A l’appel du Père Hugues de Woillemont, l’un et l’autre se sont dressés debout au milieu de notre assemblée et ont répondu « Me voici ». Debout face aux quinze prêtres, trois diacres et au pasteur pour les laisser les accueillir. En aube, pour signifier qu’il ne s’agit pas de devenir des « supers-laïcs » : ils revêtent ce vêtement pour incarner le ministère de leur future ordination de diacres. Ils se sont ensuite succédé, à genoux cette fois comme s’enracinant, pour recevoir le livre de la parole qu’ils ont lu ou psalmodié afin de nous partager le fruit de leur foi.
La célébration avançant, ils ont franchi les marches de l’autel et comme « compagnons du Christ » voués à apporter l’eucharistie, ils ont rejoint la communauté des hommes d’Eglise. C’était à notre tour de les avoir face à nous. Eux qui semblaient auréolés, sous la croix, par la fresque aux trois couleurs qui se mariaient à ces instants que nous vivions. Trois couleurs : le rouge de la vie, de l’amour, des yeux humides des proches, des joues de Guillaume trahissant son émotion ; le jaune de la joie, des applaudissements qui jaillissent, des éclats de reconnaissances des enfants de chœur, de l’énergie des animatrices, des musiciens ; et le orange, couleur du mélange, celui des bruits de la rue provenant de la porte ouverte avec le babillage d’un bébé, celui des générations : les anciens, piliers de paroisse réunis avec les ados ajoutant par leurs tenues scoutes d’autres teintes encore.

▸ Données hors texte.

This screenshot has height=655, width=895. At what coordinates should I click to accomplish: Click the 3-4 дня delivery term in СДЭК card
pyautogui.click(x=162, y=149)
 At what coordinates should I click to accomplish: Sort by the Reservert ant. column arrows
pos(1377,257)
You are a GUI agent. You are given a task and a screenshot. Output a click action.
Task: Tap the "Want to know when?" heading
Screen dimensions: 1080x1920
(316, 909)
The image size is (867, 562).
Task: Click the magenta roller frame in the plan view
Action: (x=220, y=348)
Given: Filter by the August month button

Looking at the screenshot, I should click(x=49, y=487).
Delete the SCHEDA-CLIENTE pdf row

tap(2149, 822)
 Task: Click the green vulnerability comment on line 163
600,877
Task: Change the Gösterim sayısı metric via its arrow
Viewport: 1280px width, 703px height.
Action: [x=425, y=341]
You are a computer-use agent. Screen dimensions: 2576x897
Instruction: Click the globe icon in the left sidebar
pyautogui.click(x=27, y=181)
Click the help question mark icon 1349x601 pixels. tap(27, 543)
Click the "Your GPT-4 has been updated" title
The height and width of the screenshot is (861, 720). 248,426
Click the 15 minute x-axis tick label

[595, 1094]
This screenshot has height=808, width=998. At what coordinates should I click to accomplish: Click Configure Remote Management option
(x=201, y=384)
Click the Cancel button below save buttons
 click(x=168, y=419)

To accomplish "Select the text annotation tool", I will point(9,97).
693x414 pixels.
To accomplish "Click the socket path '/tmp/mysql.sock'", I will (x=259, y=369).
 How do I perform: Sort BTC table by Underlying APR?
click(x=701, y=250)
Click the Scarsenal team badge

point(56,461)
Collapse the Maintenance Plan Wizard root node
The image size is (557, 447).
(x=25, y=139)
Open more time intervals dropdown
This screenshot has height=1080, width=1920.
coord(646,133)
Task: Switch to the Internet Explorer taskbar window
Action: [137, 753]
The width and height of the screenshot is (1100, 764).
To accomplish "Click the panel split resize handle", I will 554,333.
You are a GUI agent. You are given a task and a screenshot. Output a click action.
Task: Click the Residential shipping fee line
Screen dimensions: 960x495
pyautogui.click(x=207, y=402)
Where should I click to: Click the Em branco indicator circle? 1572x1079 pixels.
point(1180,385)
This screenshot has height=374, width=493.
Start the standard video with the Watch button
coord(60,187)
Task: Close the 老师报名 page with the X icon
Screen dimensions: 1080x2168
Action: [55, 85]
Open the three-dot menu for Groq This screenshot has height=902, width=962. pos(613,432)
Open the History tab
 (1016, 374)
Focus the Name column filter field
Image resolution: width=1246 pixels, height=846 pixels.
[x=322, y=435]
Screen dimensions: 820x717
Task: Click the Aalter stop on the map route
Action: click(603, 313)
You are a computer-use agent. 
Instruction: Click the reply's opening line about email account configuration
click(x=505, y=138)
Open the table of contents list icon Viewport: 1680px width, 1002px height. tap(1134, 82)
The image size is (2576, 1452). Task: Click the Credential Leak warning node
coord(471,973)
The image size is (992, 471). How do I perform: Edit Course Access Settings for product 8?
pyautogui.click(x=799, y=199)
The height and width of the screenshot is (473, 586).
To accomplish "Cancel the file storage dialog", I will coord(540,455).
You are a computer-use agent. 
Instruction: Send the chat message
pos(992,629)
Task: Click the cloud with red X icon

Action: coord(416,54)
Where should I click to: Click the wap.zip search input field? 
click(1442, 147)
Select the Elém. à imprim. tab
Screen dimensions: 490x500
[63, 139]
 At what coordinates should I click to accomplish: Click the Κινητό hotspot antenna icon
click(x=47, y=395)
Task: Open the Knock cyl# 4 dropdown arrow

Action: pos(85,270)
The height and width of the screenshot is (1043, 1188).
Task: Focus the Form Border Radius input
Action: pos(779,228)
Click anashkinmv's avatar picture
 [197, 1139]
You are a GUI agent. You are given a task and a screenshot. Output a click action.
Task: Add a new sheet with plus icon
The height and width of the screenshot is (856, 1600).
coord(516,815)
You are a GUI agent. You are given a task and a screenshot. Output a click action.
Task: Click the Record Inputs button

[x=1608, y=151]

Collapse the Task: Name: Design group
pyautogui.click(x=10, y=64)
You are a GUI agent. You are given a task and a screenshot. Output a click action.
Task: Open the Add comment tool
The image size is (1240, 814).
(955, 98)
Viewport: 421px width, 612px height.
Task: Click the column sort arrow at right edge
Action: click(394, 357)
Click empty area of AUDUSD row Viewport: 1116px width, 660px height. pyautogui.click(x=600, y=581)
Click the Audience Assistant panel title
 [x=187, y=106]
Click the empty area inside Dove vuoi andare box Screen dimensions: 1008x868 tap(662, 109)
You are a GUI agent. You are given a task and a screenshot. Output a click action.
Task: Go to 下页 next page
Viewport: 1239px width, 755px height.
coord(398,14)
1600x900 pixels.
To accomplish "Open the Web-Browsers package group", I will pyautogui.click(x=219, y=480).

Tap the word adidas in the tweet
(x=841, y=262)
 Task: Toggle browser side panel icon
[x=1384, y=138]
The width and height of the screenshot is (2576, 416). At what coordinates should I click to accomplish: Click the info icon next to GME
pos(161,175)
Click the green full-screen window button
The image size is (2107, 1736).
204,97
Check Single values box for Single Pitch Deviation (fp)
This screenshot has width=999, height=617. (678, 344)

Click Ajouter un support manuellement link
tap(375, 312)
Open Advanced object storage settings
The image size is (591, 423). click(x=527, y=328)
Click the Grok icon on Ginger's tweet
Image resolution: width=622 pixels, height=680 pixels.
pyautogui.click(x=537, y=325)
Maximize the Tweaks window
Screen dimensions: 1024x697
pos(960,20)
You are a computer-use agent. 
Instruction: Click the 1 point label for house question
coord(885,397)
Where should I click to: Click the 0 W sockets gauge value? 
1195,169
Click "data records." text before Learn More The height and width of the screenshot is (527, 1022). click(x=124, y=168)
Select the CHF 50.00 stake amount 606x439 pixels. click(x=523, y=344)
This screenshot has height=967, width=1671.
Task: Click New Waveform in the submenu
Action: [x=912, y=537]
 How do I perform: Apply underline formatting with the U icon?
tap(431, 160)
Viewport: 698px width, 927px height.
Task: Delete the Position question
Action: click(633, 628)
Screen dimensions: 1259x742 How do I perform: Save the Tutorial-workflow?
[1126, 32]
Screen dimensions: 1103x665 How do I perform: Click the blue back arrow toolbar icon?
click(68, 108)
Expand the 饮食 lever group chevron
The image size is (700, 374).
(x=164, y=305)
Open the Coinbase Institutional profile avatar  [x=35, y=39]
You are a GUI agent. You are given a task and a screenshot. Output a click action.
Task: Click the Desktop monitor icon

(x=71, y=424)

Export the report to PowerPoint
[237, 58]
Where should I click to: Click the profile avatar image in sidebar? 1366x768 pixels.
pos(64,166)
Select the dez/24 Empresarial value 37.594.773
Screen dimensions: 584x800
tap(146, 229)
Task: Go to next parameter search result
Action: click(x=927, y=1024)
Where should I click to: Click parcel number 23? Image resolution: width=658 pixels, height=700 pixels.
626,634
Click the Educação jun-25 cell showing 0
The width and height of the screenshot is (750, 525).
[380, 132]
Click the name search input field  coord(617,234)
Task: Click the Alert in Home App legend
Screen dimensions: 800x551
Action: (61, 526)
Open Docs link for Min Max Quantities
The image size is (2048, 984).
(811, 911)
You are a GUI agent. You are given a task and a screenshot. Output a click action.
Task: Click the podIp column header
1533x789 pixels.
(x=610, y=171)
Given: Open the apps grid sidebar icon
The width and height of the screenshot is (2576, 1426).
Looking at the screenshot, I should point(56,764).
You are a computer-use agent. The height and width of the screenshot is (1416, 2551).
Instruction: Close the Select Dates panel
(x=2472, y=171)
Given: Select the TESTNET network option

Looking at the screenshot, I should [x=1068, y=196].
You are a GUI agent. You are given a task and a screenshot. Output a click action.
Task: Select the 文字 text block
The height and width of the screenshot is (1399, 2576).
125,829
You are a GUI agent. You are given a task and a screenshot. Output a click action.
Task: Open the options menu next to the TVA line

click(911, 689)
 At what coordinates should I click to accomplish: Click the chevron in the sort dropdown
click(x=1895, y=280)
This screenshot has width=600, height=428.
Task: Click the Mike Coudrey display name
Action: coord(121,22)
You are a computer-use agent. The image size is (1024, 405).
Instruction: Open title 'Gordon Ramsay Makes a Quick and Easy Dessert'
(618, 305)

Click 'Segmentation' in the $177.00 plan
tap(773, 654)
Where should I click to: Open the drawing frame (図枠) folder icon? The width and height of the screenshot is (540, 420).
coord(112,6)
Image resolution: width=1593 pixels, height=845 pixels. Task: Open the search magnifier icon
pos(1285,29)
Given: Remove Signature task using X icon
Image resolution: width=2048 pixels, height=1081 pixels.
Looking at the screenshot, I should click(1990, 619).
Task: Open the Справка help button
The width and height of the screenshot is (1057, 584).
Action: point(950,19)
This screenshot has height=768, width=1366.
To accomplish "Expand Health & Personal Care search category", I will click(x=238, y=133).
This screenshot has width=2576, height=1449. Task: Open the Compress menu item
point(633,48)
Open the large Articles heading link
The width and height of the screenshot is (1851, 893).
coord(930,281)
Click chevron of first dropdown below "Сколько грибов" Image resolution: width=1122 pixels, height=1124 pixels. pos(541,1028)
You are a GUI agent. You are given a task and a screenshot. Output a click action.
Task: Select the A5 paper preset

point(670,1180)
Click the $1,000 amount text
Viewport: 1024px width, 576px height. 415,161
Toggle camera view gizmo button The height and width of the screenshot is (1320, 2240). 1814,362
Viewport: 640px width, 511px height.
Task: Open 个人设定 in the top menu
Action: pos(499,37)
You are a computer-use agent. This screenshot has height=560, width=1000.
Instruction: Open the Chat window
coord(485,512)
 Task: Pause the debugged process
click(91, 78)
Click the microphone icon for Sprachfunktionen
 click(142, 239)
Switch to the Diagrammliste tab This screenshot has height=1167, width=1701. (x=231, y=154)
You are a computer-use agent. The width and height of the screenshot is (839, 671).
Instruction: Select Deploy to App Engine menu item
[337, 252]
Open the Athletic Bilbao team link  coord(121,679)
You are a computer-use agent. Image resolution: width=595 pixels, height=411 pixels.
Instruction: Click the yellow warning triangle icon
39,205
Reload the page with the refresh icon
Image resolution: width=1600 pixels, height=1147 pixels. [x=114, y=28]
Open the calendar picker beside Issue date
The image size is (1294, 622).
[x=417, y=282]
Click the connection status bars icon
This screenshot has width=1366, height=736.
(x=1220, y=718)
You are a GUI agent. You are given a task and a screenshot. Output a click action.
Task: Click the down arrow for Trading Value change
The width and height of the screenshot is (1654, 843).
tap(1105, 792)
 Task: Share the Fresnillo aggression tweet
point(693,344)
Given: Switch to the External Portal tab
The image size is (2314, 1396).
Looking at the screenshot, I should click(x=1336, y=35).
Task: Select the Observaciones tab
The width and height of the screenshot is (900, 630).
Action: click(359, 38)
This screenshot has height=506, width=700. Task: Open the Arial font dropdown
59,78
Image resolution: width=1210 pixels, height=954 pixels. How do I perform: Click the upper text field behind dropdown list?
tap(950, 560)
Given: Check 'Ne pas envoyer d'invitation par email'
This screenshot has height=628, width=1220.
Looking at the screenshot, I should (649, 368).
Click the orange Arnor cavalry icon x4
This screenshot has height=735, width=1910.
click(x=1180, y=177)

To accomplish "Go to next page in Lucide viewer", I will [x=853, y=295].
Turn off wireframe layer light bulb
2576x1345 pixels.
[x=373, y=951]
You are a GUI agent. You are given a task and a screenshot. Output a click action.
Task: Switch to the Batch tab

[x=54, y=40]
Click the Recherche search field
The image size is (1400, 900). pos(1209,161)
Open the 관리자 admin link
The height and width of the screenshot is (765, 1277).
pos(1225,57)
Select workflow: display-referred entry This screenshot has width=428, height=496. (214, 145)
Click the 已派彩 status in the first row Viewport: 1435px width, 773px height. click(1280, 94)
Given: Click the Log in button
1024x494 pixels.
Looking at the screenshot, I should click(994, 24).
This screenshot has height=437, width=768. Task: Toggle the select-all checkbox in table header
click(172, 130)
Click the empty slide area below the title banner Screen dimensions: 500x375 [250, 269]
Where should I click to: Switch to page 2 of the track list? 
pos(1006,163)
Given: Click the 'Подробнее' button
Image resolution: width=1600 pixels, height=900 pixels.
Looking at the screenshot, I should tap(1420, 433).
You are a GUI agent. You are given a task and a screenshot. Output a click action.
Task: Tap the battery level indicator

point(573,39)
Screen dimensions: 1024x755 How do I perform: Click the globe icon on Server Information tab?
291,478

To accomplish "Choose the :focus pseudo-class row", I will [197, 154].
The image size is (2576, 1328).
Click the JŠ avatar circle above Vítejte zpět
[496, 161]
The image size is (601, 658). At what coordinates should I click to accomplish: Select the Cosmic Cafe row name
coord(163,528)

Ce mardi soir a fini avec le vert, celui de la pelouse sur laquelle nous nous sommes retrouvés, portés par la paix partagée pendant cette messe. Et nous avons échangé, recoupé des anecdotes et mis enfin du sens à ces WE mystérieux durant lesquelles Henri et Guillaume discernaient et se formaient en toute discrétion, nous avons ri, bu un verre de l’amitié, joué au foot… toutes ces choses que l’on fait ensemble lorsqu’on se sent en famille…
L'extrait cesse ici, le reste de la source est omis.